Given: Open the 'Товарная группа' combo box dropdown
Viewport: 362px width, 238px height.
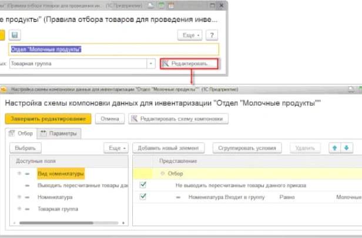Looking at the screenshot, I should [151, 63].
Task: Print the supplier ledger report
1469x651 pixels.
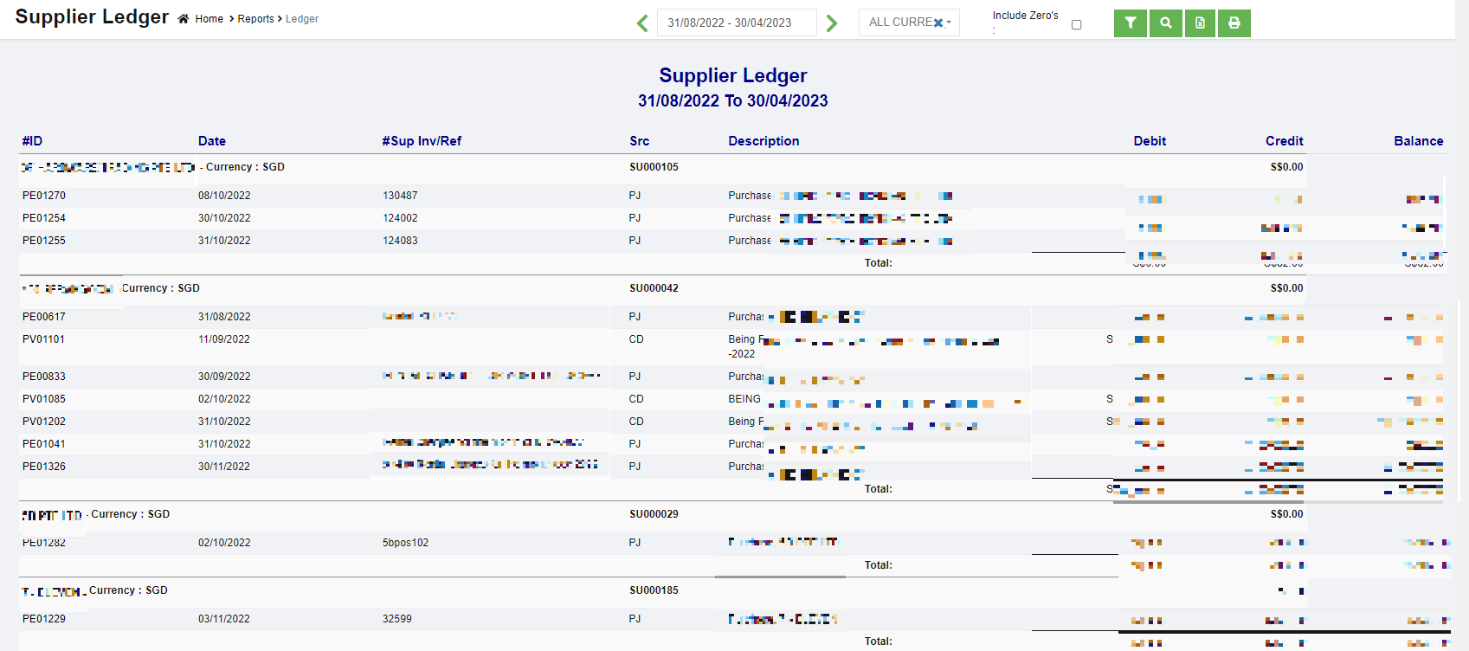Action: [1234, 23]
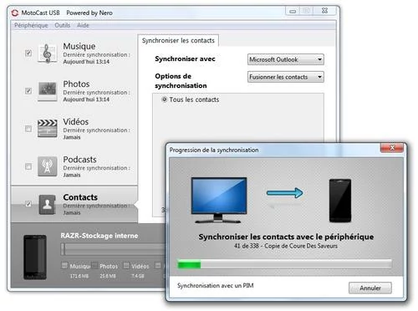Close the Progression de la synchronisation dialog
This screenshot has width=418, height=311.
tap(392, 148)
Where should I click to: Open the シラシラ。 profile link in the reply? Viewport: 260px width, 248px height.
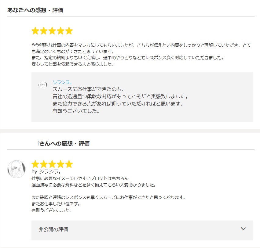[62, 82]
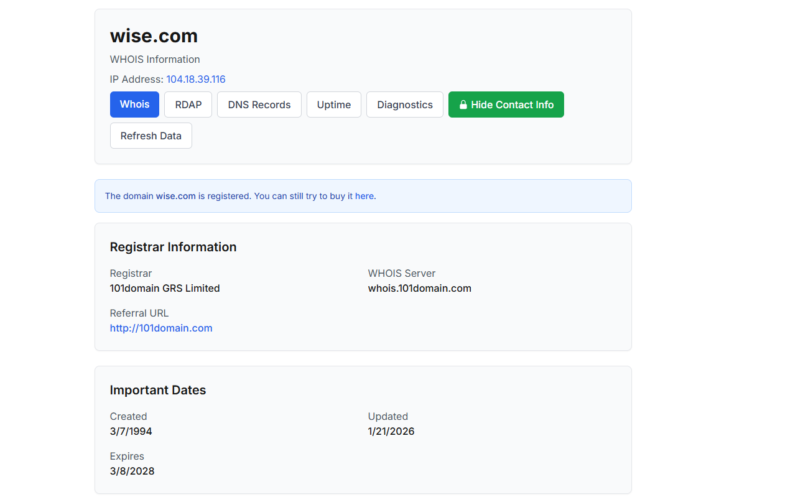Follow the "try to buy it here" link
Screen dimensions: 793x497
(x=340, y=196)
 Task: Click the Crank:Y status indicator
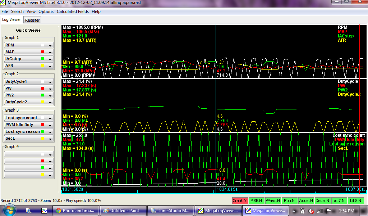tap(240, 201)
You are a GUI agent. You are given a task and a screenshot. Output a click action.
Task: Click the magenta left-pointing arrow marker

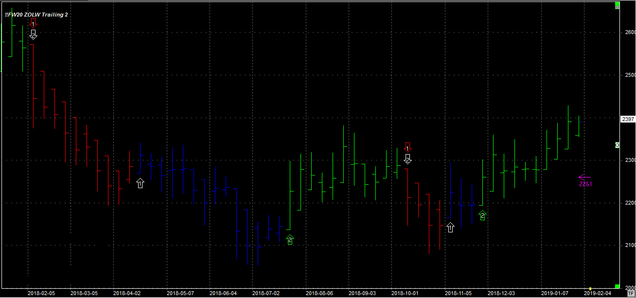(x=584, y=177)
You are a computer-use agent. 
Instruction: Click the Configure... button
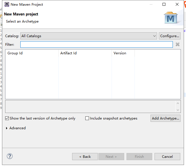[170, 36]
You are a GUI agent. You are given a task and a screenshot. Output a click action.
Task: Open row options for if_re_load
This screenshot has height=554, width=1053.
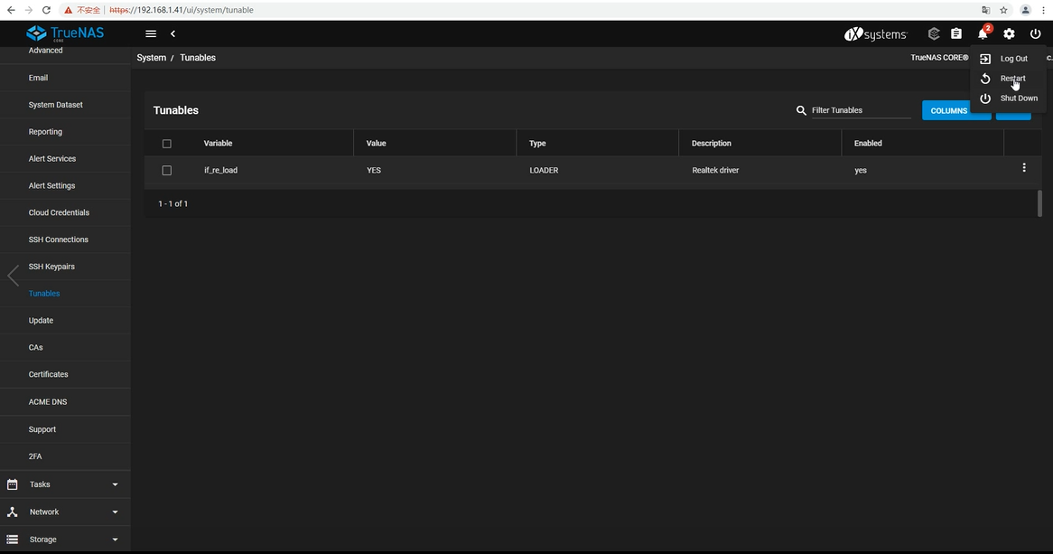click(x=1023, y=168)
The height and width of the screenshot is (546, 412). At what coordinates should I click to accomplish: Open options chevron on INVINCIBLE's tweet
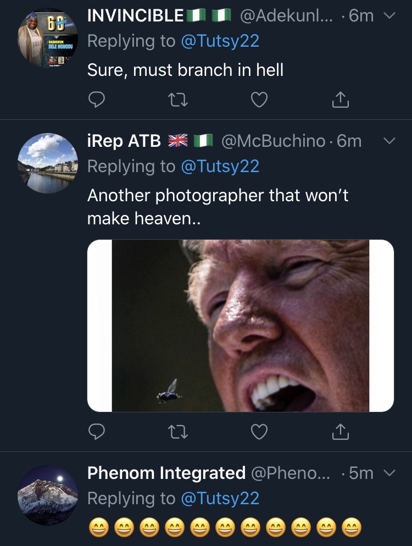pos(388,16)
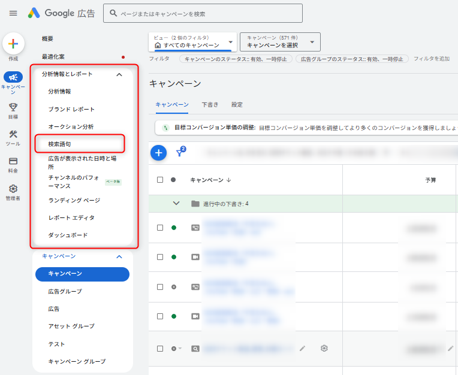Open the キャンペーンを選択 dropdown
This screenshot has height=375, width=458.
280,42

---

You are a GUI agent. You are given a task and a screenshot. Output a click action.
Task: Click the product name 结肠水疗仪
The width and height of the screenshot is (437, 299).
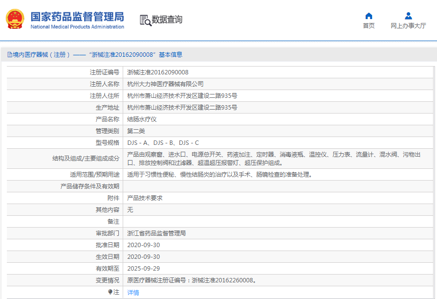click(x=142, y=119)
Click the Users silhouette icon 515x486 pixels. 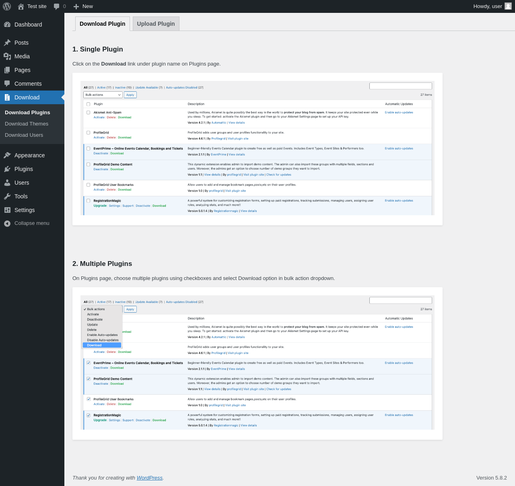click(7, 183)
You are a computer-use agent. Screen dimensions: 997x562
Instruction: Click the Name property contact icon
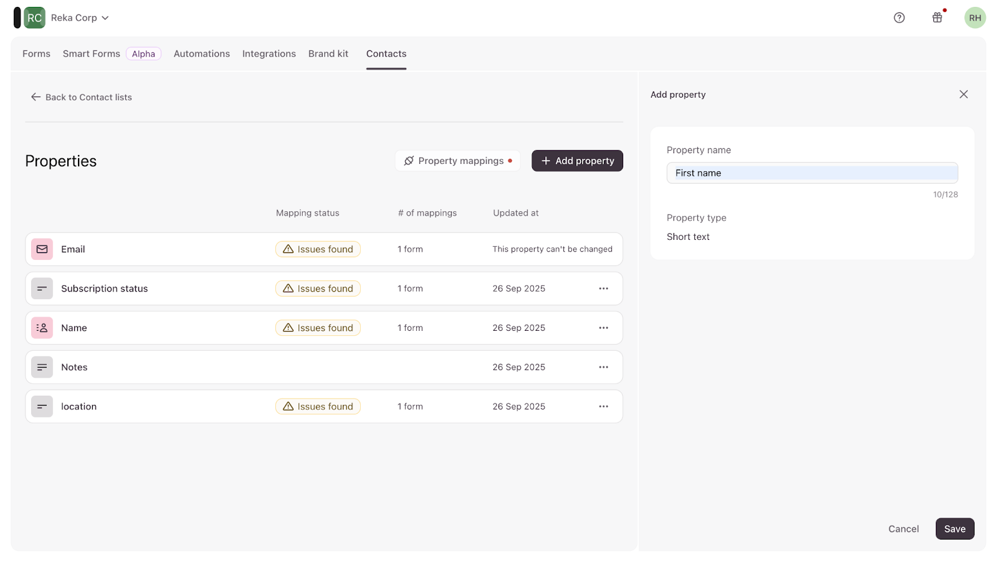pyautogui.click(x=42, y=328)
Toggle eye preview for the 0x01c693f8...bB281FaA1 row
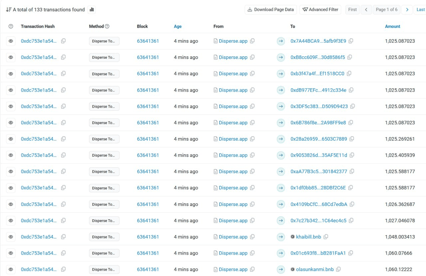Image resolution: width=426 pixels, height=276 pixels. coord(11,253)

--

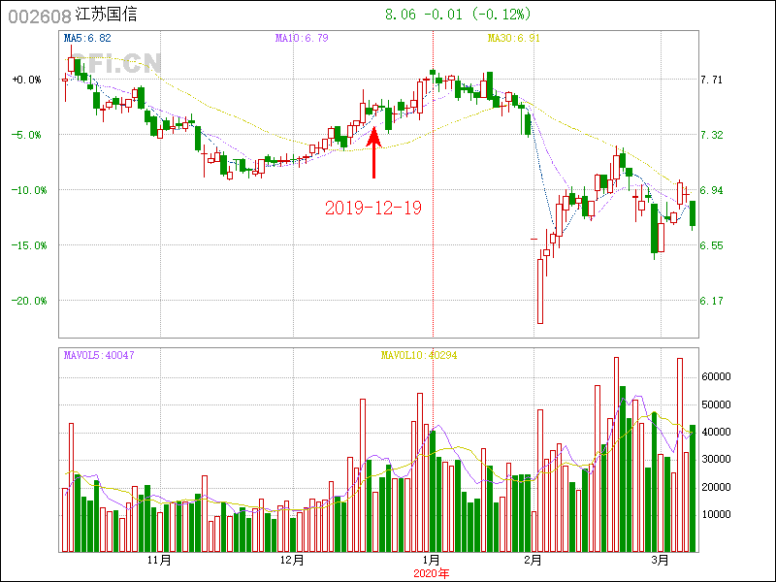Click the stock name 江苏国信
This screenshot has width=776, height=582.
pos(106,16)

● **What needs to be done**
In the lines above, find each one with "computer" and list it.

● **Exercise response**
You are a computer-use agent. 
You are a computer-use agent. Screen dimensions: 997x562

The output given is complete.